Budget, santé et éducation
Rédacteur initial: Gilbert Paquette
Extension de: Forger notre avenir/Emploi et revenu de citoyenneté
Blocages canadiens
Le déséquilibre fiscal entre les deux paliers de gouvernement, les dédoublements de juridictions et la dispersion de nos pouvoirs collectifs entre Ottawa et Québec sont des obstacles majeurs pour assurer une utilisation des fonds publics en fonction des valeurs, des besoins et des projets prioritaires des Québécoises et des Québécois, au premier chef en éducation et en santé, mais aussi dans tous les secteurs de la vie collective. Ottawa a trop de revenus par rapport à ses responsabilités prévues par la constitution alors que le Québec a une marge de manœuvre réduite compte tenu des couts croissants en santé, éducation et aide sociale. C’est ce qu’on appelle le « déséquilibre fiscal » que le régime fédéral est incapable de corriger malgré tous les palabres sur le sujet. En 2014-2015, 61% des dépenses d’Ottawa étaient constitués de transferts aux provinces. Avec ses surplus (son « pouvoir » de dépenser) Ottawa peut investir directement dans les champs de compétence du Québec ou effectuer des transferts au Québec en décidant unilatéralement du sujet, du niveau des fonds et en posant unilatéralement ses conditions. Il peut aussi utiliser les taxes et impôts des Québécoises et des Québécois dans tous domaine de son choix sans tenir compte des priorités du Québec ou en dédoublant les programmes de l’État du Québec.

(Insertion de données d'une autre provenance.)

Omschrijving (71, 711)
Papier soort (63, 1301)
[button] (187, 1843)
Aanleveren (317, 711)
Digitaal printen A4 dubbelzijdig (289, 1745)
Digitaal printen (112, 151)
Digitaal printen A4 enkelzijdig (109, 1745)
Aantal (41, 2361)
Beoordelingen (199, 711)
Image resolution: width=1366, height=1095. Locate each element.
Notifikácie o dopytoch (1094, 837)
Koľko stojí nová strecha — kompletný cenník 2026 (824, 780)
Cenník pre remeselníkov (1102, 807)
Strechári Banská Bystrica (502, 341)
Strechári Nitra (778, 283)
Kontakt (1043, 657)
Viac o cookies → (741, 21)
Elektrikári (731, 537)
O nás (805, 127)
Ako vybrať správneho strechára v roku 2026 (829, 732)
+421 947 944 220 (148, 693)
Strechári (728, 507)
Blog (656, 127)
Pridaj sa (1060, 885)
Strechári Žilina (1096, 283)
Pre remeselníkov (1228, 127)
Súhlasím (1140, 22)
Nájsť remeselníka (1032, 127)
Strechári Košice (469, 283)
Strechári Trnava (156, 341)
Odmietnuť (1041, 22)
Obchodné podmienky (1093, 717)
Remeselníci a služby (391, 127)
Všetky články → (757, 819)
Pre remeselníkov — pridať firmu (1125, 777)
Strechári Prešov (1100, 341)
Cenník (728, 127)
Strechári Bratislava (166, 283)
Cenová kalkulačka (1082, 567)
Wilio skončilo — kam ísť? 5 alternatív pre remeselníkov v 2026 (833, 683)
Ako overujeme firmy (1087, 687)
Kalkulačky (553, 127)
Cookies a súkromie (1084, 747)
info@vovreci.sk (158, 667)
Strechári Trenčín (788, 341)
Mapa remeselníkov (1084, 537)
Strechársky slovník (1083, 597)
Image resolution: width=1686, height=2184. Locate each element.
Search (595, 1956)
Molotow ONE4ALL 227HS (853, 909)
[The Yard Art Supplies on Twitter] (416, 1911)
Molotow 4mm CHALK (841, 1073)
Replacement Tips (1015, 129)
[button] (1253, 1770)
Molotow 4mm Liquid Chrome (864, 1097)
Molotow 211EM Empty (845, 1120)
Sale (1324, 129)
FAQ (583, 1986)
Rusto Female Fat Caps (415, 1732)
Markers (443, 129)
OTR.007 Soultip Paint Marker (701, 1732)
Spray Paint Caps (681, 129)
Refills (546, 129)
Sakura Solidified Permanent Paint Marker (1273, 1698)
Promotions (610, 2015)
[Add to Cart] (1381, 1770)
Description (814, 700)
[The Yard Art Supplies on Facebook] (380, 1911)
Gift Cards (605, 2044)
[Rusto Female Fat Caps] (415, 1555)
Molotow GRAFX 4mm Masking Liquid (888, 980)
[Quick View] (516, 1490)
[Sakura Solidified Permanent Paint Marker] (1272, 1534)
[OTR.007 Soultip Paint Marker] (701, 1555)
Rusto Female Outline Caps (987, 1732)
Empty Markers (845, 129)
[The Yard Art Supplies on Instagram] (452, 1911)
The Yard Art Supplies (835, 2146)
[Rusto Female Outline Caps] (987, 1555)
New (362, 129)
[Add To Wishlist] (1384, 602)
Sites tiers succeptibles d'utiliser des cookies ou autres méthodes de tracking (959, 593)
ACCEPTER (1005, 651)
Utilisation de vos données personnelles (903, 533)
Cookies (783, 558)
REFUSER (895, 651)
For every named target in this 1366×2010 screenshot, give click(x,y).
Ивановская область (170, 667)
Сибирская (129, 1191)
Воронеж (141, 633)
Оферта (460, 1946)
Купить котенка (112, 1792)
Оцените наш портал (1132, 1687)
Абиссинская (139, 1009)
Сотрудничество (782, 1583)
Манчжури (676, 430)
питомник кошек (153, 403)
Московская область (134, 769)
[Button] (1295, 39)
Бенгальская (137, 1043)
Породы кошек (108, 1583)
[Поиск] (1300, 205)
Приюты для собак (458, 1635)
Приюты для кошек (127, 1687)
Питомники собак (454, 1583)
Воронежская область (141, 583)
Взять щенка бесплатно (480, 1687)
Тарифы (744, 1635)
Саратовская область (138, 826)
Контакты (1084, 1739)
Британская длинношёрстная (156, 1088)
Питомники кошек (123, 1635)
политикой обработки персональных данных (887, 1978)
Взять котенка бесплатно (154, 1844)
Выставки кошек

Les décisions unilatérales de réduction des transferts fédéraux sont le principal facteur de déstabilisation des finances publiques au Québec depuis le milieu des années 90. En santé, le nouveau gouvernement Trudeau maintient la décision du gouvernement Harper de plafonner l’augmentation des dépenses de transferts en santé à 3%, alors qu’historiquement les coûts augmentent de 6% par année. En éducation post secondaire, le manque à gagner des universités augmente depuis les coupes des années 98-99, ce qui a créé une pression pour l’augmentation des frais de scolarités menant à la crise de 2012. Les restrictions de l’accès à l’assurance emploi décrétées par Ottawa frappent plus durement le Québec et ont un impact direct sur la hausse à Québec du budget de l’aide sociale. Pendant ce temps, Ottawa maintient un niveau élevé ses dépenses militaires, ce qui devrait couter aux contribuables québécois 4,5 milliards par année pour les prochaines 20 années. Pour les subventions pétrolières, certains estimés parlent de dépenses de 2 milliards par année. La vente à perte des actions de GM et les autres cadeaux à l’industrie automobile ontarienne ont été payés à 20% par les taxes du Québec Dans les dépenses d’Ottawa dans le volet infrastructures provinciales-territoriales, le Québec reçoit 18,4% des fonds, moins que sa part de la population (23,1%) ou de contribution fiscales à l’État canadien (19,3 %)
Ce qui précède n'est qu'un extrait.